JULIE HYMAN: And Stuart, another group that I know you've been watching the options activity on is energy. Obviously, we have seen underlying oil prices go up. We've seen energy stocks recover to some extent. And it looks like there's a lot of options-linked interest in the group as well. So what happens next there?
STUART KAISER: It's a good question. I think energy, materials, and even financials, to some degree, we have seen a massive uptick in the amount of options trading and particularly to the upside. The last week or two, a lot of it has started to back off in terms of both energy and materials. And I think that's the whole inflation story. What inflation was rising, people wanted to own those commodity sectors.
Now it seems like the Fed was paying a bit more attention to inflation than maybe we feared they were. And the options activity in energy and materials has come down pretty substantially. And what we're seeing is a little bit of a rotation into tech.

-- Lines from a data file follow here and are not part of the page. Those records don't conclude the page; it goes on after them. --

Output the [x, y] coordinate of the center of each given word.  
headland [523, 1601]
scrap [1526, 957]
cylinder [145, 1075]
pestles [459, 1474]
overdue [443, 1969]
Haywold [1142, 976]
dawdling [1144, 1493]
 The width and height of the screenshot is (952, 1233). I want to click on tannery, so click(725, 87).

So I think the question is going to be here is, we were priced very dovishly going into the Fed. We appear to now be priced quite hawkishly. Clearly, the right outcome is somewhere in the middle. So will energy benefit from a rebalancing of those expectations? Potentially. I think right now though, what we're seeing is people are readjusting their expectations, a little bit less excited about those, quote, unquote, "reflation" sectors and maybe focused a little more on tech at the moment.
JULIE HYMAN: Yeah. Equilibrium is sometimes difficult to come by when it comes to equity markets. Thank you, Stuart, appreciate it. Stuart Kaiser is UBS head of equity derivatives research.